__What to work on__.
Show each line below that contains the word "icon".

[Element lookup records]
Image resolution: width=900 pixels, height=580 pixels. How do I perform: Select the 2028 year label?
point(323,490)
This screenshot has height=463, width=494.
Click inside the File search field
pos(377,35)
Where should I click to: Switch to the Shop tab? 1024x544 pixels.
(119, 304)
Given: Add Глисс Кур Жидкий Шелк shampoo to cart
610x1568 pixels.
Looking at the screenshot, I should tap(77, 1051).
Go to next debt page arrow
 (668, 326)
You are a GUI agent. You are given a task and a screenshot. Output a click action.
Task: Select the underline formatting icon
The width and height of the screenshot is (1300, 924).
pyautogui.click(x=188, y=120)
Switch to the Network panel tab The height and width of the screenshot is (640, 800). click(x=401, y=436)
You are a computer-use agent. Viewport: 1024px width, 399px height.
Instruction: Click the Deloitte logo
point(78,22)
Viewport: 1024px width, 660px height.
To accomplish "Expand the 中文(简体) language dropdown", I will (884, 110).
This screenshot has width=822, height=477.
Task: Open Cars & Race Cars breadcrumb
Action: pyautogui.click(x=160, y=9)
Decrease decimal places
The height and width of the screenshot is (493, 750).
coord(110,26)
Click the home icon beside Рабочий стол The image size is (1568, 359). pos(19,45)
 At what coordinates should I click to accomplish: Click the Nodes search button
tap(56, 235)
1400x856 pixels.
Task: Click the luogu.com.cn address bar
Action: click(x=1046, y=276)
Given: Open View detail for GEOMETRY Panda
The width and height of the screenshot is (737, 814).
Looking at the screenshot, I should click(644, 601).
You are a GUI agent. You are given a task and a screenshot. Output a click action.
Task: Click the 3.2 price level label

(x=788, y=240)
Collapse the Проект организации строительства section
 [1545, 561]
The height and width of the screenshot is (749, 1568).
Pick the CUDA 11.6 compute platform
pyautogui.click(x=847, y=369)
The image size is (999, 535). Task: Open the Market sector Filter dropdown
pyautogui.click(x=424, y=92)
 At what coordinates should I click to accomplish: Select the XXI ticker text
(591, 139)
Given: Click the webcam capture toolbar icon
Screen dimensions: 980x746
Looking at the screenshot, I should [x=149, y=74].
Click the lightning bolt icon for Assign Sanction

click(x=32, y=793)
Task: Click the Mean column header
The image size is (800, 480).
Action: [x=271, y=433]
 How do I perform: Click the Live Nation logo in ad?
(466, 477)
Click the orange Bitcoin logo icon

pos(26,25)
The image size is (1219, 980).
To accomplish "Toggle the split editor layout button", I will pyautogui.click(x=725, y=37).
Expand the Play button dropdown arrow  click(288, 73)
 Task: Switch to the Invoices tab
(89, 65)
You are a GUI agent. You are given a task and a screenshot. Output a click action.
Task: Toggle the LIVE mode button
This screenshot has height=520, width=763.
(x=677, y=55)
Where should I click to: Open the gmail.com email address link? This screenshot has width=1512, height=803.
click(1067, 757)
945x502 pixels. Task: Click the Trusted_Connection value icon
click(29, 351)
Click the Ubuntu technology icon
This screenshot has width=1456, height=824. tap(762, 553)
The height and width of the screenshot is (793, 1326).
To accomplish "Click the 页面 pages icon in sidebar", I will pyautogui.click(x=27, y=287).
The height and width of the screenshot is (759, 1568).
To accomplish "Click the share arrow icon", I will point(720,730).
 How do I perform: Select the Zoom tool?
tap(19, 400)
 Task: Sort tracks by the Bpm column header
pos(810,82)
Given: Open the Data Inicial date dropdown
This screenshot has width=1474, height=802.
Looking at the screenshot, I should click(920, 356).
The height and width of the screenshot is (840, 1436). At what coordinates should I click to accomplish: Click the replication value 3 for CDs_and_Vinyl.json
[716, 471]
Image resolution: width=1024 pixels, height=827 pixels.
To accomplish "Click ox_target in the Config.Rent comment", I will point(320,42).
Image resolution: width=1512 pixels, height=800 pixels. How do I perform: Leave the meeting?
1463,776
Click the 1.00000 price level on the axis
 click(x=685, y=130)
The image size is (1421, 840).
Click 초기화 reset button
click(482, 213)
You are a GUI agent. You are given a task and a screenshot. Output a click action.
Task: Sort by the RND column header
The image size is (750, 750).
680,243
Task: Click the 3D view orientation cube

__The result__.
Task: Select the underline formatting icon
Click the home icon beside Рабочий стол The image size is (1568, 359). pos(19,45)
Given: Click the webcam capture toolbar icon
Click the lightning bolt icon for Assign Sanction
Click the orange Bitcoin logo icon
945x502 pixels. Task: Click the Trusted_Connection value icon
Click the Ubuntu technology icon
To accomplish "Click the 页面 pages icon in sidebar", I will pyautogui.click(x=27, y=287).
To accomplish "Click the share arrow icon", I will point(720,730).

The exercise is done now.